- _Written task_
Pull out, word for word, the rows from the one containing "Allgemeine Geschäftsbedingungen (184, 948)" through the end of the rows, including both ends, and leave the pictures out of your answer.
'''
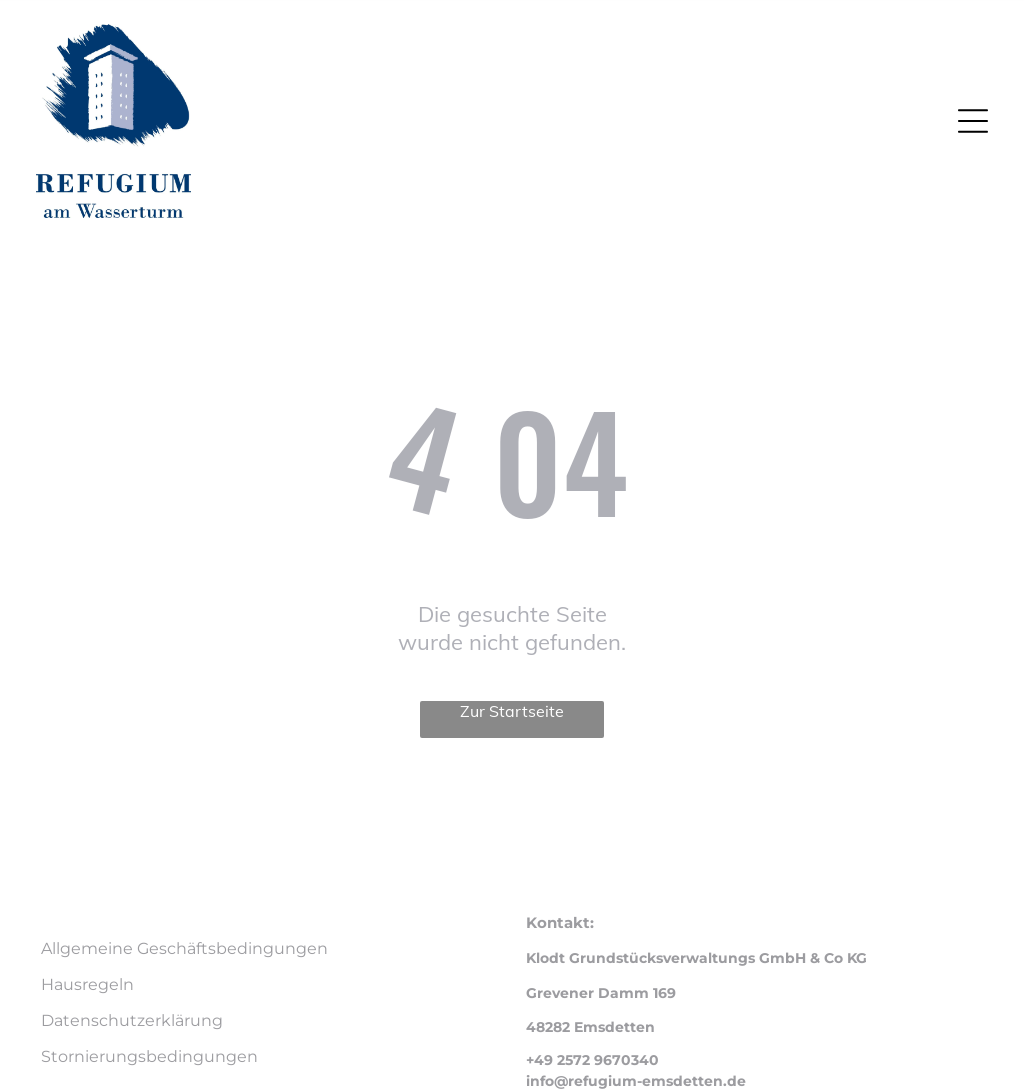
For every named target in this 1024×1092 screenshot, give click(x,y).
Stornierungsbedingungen (149, 1056)
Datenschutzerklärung (132, 1020)
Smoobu (634, 799)
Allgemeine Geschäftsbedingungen (184, 948)
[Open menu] (973, 121)
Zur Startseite (512, 711)
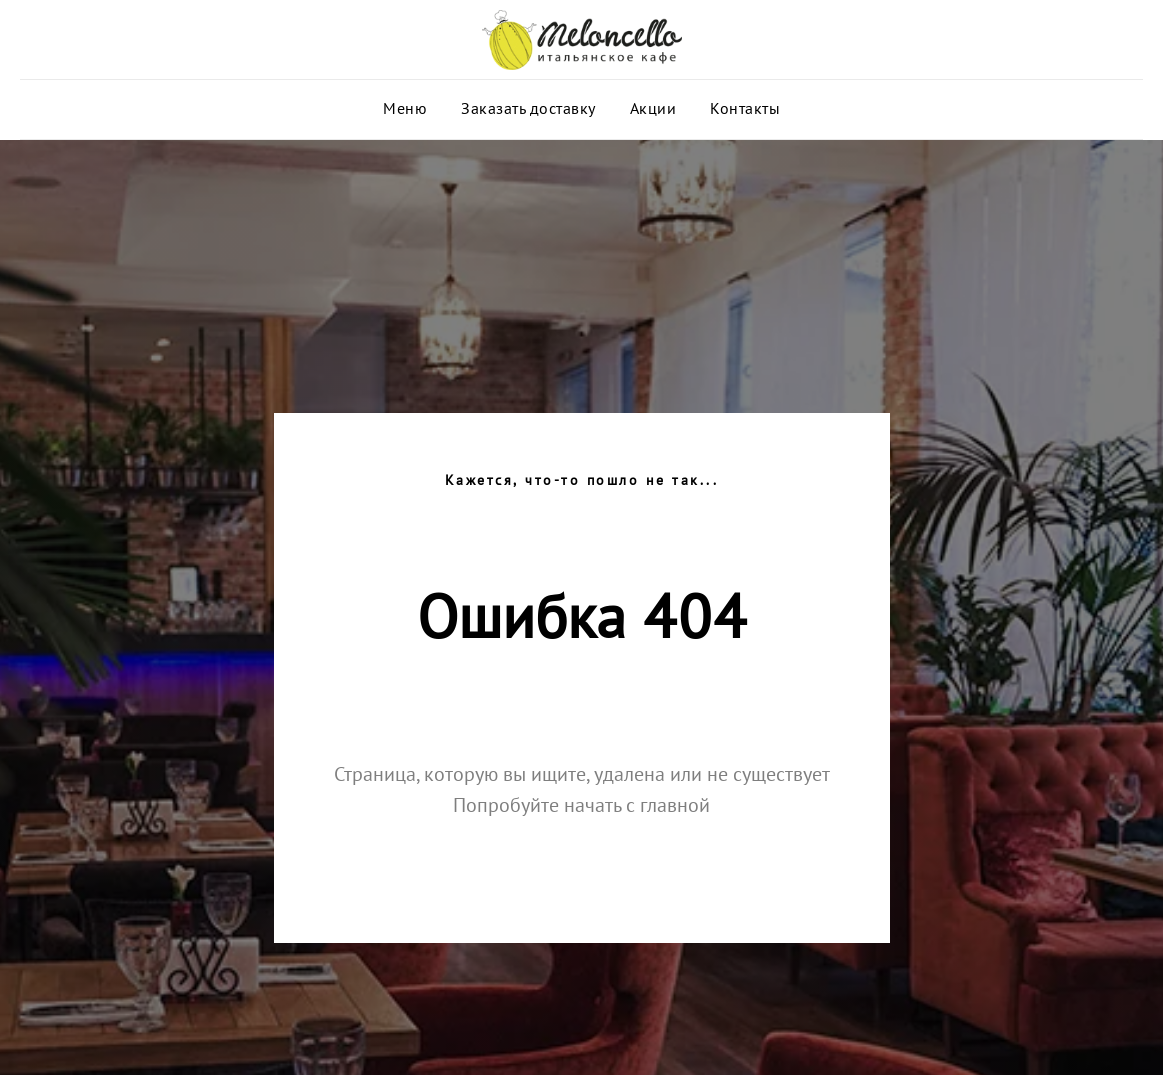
'''
- _Reply_
Allgemeine Geschäftsbedingungen (184, 948)
[Open menu] (973, 121)
Zur Startseite (512, 711)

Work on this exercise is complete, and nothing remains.